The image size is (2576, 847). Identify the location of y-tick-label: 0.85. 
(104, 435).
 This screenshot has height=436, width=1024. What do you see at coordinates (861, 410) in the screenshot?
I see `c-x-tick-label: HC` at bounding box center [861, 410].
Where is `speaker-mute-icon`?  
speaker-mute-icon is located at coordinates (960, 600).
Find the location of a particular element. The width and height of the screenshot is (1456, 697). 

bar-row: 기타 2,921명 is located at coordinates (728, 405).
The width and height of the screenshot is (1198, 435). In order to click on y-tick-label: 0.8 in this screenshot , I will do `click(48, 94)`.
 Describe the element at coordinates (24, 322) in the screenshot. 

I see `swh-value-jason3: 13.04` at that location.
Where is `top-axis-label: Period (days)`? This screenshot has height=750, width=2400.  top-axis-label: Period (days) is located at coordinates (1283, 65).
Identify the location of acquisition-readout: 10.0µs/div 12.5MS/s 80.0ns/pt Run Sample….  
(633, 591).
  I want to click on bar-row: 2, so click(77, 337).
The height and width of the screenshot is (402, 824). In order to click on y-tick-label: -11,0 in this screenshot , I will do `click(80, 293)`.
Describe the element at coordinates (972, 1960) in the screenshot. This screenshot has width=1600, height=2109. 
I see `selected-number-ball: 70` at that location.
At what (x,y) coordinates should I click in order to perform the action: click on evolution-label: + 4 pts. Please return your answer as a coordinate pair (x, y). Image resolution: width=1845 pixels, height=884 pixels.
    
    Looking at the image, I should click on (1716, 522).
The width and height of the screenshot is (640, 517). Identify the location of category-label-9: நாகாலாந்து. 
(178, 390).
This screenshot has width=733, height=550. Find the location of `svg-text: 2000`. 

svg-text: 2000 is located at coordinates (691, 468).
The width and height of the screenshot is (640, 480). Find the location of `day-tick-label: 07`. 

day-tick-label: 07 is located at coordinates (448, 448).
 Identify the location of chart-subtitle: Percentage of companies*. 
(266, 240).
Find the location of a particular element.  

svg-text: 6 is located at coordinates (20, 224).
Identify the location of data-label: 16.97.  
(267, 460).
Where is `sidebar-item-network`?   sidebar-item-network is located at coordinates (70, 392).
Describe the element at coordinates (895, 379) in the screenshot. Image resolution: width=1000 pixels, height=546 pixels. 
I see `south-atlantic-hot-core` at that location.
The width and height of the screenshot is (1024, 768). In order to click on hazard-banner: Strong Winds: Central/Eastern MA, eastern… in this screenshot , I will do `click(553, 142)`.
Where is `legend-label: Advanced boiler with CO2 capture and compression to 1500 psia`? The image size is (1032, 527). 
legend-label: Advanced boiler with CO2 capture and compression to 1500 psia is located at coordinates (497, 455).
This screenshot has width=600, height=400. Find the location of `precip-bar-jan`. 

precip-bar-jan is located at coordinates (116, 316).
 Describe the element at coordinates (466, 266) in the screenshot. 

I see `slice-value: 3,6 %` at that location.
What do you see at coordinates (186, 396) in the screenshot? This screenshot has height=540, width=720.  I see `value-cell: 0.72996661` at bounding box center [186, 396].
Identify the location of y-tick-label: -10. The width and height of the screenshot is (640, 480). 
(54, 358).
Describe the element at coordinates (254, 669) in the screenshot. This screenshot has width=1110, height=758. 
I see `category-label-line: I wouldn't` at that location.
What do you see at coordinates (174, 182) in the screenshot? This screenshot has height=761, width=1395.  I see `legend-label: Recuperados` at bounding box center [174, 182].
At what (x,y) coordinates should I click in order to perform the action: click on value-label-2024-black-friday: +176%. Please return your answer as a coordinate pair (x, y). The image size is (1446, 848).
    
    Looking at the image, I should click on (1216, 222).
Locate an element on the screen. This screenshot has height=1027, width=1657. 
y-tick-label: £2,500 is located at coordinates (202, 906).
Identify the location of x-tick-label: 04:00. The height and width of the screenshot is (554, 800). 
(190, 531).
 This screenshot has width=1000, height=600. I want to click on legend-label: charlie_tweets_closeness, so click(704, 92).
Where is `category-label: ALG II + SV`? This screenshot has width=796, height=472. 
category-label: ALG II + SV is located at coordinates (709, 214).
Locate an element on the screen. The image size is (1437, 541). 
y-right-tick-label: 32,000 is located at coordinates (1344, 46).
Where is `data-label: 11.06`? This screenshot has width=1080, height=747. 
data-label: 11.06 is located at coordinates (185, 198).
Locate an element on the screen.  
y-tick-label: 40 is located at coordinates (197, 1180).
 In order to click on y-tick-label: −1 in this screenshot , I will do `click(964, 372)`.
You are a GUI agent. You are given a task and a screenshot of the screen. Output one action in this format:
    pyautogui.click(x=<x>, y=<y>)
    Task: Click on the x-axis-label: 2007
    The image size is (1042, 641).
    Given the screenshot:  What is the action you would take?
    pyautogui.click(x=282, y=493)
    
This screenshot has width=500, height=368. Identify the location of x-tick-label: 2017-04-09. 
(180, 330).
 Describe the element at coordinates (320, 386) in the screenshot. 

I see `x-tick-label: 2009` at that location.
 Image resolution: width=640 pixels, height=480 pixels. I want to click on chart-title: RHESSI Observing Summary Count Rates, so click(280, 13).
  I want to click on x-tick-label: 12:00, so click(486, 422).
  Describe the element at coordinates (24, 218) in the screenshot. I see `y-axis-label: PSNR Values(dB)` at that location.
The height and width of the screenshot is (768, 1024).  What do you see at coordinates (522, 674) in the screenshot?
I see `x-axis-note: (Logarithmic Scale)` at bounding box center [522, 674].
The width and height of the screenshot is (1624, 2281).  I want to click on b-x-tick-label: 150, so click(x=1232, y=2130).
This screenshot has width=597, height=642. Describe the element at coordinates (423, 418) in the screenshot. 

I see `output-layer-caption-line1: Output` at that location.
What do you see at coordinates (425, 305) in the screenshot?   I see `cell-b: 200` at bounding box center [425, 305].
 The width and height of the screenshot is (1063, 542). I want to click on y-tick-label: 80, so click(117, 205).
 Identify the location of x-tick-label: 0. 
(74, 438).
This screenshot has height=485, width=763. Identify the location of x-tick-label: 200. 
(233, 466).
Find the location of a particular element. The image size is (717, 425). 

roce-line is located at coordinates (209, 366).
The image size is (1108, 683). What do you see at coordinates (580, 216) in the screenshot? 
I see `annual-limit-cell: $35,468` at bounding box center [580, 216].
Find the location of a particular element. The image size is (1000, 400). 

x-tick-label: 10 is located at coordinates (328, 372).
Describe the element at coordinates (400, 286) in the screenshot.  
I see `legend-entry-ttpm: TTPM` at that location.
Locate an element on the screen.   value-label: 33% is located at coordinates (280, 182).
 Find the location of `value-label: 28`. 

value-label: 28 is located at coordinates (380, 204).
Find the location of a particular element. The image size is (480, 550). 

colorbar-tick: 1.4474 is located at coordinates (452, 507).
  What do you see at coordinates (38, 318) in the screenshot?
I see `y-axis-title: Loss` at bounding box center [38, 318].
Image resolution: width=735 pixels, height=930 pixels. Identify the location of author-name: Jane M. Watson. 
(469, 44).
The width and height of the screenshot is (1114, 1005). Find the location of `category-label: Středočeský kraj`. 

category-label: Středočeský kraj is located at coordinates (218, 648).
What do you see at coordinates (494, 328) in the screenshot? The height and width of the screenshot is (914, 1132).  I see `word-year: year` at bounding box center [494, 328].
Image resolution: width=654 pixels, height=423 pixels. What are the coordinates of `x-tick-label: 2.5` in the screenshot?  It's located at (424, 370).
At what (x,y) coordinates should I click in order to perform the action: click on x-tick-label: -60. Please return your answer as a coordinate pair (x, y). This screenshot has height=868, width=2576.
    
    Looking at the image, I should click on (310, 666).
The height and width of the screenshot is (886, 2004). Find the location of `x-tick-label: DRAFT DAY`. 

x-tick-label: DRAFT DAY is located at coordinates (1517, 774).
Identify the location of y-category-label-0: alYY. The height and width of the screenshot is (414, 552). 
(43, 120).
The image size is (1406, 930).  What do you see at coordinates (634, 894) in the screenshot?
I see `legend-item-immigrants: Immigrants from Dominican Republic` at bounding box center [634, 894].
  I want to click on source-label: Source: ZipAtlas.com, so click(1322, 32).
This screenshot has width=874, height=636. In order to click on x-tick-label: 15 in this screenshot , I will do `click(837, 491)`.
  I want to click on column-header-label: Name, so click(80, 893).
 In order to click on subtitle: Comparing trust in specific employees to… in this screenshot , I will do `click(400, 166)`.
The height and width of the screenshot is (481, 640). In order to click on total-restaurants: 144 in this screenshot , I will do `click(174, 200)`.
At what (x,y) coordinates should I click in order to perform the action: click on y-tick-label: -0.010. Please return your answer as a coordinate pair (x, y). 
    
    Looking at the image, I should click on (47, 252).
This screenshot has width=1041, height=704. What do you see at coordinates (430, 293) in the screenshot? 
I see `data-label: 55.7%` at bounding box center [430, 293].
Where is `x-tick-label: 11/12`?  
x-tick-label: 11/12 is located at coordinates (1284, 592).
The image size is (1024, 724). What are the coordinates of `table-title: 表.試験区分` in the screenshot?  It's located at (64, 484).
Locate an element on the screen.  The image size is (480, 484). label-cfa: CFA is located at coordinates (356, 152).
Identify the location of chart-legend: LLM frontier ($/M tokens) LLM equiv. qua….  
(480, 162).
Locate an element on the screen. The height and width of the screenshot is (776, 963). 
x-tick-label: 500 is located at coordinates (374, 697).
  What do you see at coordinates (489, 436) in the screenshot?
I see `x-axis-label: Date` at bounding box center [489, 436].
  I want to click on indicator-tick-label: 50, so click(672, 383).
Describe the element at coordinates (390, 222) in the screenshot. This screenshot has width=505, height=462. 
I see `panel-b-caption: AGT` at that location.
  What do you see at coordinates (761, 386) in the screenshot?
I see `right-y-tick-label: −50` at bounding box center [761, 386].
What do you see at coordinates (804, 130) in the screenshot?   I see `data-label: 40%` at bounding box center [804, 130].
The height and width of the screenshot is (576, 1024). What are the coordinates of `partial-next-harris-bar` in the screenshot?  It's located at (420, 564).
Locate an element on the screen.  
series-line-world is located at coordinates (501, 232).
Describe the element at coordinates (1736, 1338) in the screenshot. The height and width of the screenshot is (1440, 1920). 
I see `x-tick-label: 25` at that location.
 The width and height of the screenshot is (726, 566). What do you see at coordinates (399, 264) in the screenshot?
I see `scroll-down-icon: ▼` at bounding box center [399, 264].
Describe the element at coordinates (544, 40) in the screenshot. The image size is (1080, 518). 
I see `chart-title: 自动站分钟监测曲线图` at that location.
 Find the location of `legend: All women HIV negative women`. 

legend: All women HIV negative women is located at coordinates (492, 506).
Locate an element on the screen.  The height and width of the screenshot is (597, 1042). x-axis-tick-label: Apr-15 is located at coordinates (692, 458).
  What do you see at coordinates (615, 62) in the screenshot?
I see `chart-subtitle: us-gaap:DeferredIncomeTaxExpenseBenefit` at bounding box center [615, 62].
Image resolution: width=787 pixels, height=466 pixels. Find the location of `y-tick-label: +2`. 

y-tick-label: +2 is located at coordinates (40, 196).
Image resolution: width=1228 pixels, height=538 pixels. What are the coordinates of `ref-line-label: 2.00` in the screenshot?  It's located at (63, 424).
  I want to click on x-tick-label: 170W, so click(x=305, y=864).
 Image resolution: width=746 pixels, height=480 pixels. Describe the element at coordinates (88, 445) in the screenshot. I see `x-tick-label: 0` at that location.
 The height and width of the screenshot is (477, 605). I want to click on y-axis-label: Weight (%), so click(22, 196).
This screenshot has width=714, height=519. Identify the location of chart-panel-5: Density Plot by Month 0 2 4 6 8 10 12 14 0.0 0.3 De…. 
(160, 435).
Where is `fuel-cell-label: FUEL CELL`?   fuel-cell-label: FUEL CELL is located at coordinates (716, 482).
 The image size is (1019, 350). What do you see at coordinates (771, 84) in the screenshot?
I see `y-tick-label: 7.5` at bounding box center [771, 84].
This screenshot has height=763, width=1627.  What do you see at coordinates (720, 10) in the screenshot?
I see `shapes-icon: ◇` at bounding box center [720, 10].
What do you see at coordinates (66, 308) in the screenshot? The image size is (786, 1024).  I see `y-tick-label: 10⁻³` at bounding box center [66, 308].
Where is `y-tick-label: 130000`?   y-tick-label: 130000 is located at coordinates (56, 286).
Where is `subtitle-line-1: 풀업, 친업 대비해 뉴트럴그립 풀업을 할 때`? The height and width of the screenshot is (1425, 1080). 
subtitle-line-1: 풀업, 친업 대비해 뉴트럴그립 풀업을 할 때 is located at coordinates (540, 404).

## [JOB]
Please convert the part of the listing that opens with the line containing "is (480, 550)." and closes with the line containing "center [38, 318]." into a numbered list, omitting any blank lines.

## [EXPECTED ANSWER]
1. Find the location of a particular element. The image size is (480, 550). 
2. colorbar-tick: 1.4474 is located at coordinates (452, 507).
3.   What do you see at coordinates (38, 318) in the screenshot?
4. I see `y-axis-title: Loss` at bounding box center [38, 318].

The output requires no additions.